TASK ITEM:
All of the data must be written out verbatim, with pictures excluded.

RECORDED DATA:
▬▬▬▬▬▬▬▬▬▬
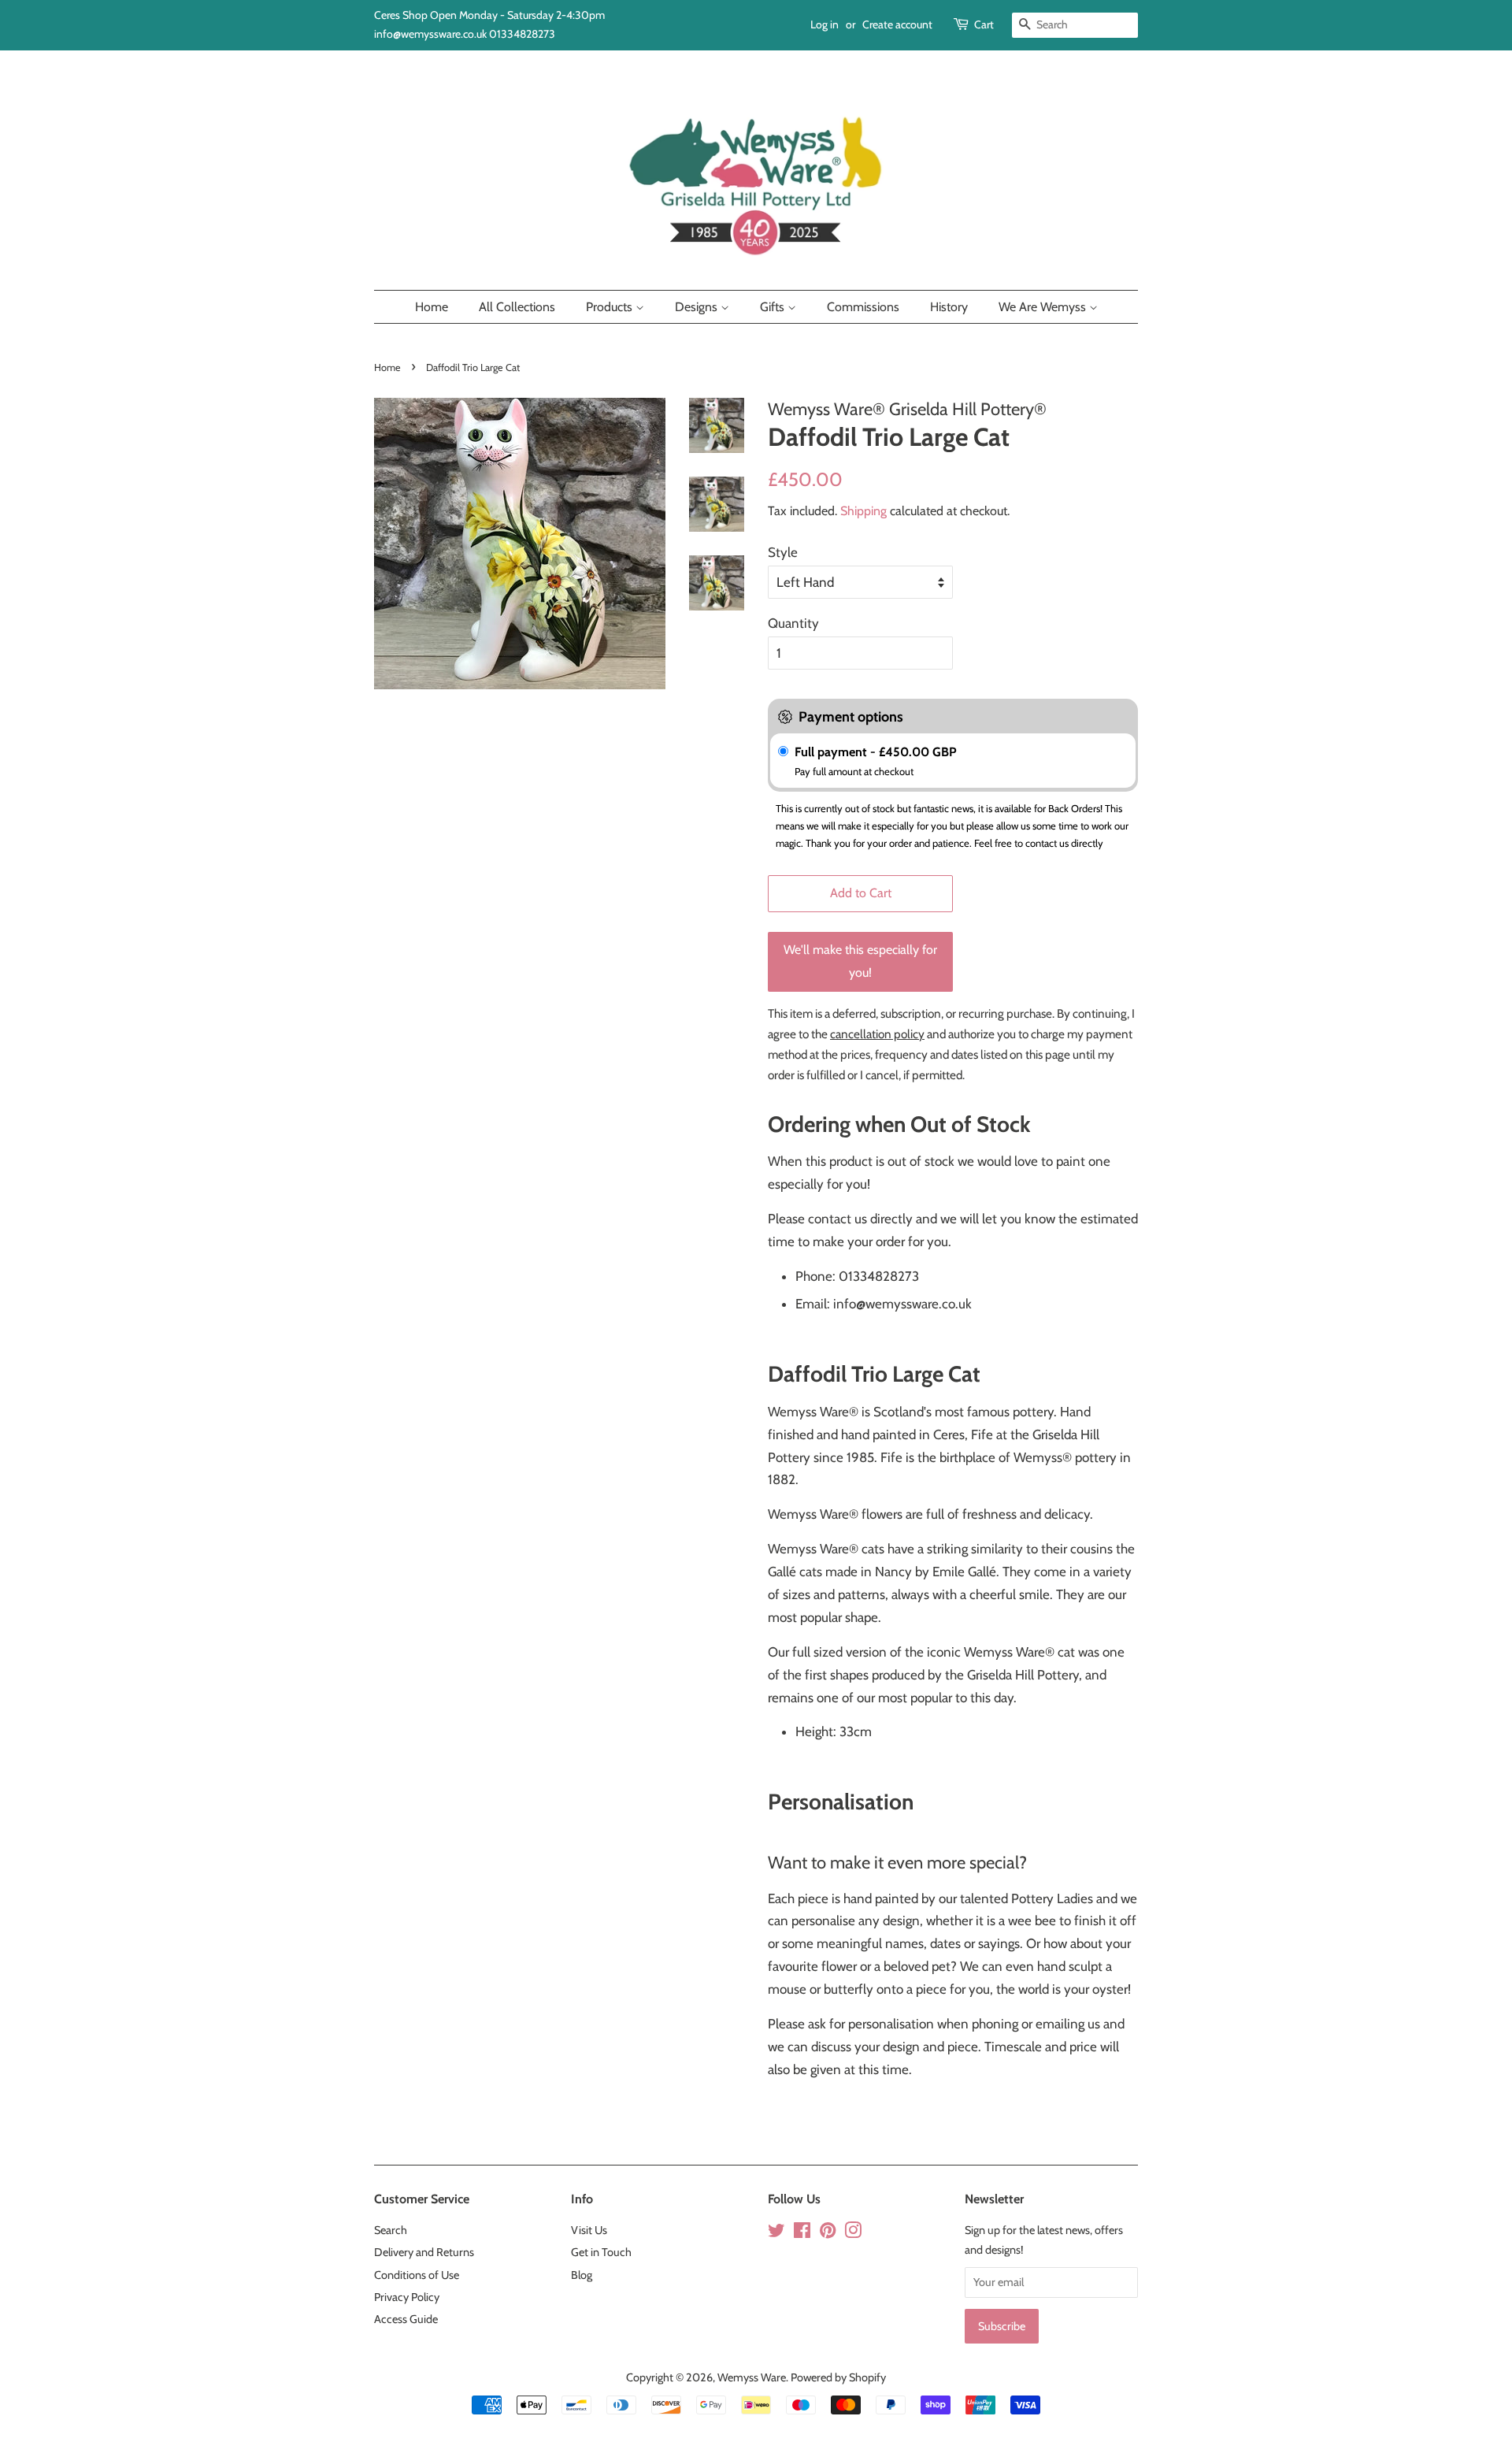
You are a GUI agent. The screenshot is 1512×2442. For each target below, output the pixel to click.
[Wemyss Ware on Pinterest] (827, 2233)
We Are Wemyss (1044, 306)
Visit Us (589, 2230)
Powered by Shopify (838, 2377)
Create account (897, 24)
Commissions (863, 306)
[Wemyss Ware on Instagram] (853, 2233)
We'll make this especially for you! (860, 961)
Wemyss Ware (751, 2377)
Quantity (793, 623)
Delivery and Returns (424, 2252)
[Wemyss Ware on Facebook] (802, 2233)
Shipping (863, 510)
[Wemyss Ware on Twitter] (776, 2233)
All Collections (517, 306)
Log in (824, 24)
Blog (581, 2275)
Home (431, 306)
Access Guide (406, 2319)
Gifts (774, 306)
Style (783, 552)
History (949, 306)
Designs (698, 306)
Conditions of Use (416, 2275)
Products (611, 306)
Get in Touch (601, 2252)
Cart (984, 24)
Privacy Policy (406, 2297)
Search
▬▬▬▬▬▬▬▬▬▬
RESULT OF THIS EXERCISE:
You are a GUI agent. The screenshot is 1512×2442. For each target below, output the pixel to click.
[Wemyss Ware on Pinterest] (827, 2233)
We Are Wemyss (1044, 306)
Visit Us (589, 2230)
Powered by Shopify (838, 2377)
Create account (897, 24)
Commissions (863, 306)
[Wemyss Ware on Instagram] (853, 2233)
We'll make this especially for you! (860, 961)
Wemyss Ware (751, 2377)
Quantity (793, 623)
Delivery and Returns (424, 2252)
[Wemyss Ware on Facebook] (802, 2233)
Shipping (863, 510)
[Wemyss Ware on Twitter] (776, 2233)
All Collections (517, 306)
Log in (824, 24)
Blog (581, 2275)
Home (431, 306)
Access Guide (406, 2319)
Gifts (774, 306)
Style (783, 552)
History (949, 306)
Designs (698, 306)
Conditions of Use (416, 2275)
Products (611, 306)
Get in Touch (601, 2252)
Cart (984, 24)
Privacy Policy (406, 2297)
Search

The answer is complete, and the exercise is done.